И увидел, что сказал страшное. Франс дернул головой.
— Так, — сказал он глухо. — И потому я еще раз говорю тебе… — У него зубы выбивали дробь. — Не надейся получить за все, что ты совершил, ничего, кроме зла.
— Ты угрожаешь мне?
Франс привычно перешел на «вы»:
— Vous verrez les consequences et vous en jugerez.[164] Я не случайно встретил вас. Я все знал. Обо всем договорено. Ее сегодня же… увезут. В крайнем случае завтра утром! Слышишь?! Слышишь, ты?!
Алесь сделал было шаг к нему и остановился.
— И ты мог кричать о чести? Дурак же я, что поверил вам!
Только теперь Франс понял, что Алесь ни в чем не виновен, а виной всему крайняя щепетильность пана Яроша и его, Франса, оскорбленная честь и мелочная злобность. Алесь теперь действительно имеет право угрожать им.
— Я знаю, — продолжал Алесь, — теперь вы ее не выпустите до смерти. И я еще мог чего-то ожидать от тебя, кроме подлости?
Франс знал, что Алесь теперь имеет право сказать ему все, и не удивился. Но рука привыкла отвечать на слово «подлость» только одним способом.

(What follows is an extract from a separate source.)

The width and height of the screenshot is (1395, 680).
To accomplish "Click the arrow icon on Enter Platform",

…Алесь держался за щеку. Глаза у него были закрыты. Потом он, все еще не понимая случившегося, поднял ресницы.
Франс смотрел на это лицо, на котором одна бровь была выше другой от неверия в то, что произошло, и готов был упасть к ногам Алеся.

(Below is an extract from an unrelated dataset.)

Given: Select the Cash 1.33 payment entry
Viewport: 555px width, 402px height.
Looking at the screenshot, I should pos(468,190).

Втянув ртом воздух, Алесь оттолкнул Франса.
— Я знаю, чего стоит человеку, когда его бьют по лицу. Никогда не бил первый. Никогда. Но и теперь не ударю тебя… Просто убью… — И пошел.
Франс стоял и смотрел ему вслед.
* * *Мстислав, услышав обо всем, только хлопнул себя по лбу.
— Быдло! — сказал он. — И на тебя надеялся Кастусь! Тебя серьезным считали?! Как раз тогда, когда вот-вот нужно будет проливать кровь по-настоящему!
— Это напрасно, — сказал Алесь. — Если ты не хочешь, я найду другого.
— Да как ты мог?! Когда каждая жизнь дорога!.. Когда Беларусь…
— Я не могу воевать за Беларусь с побитой мордой, — ответил Алесь.
В тот же вечер Мстислав и пан Выбицкий повезли к Раубичам требование сатисфакции.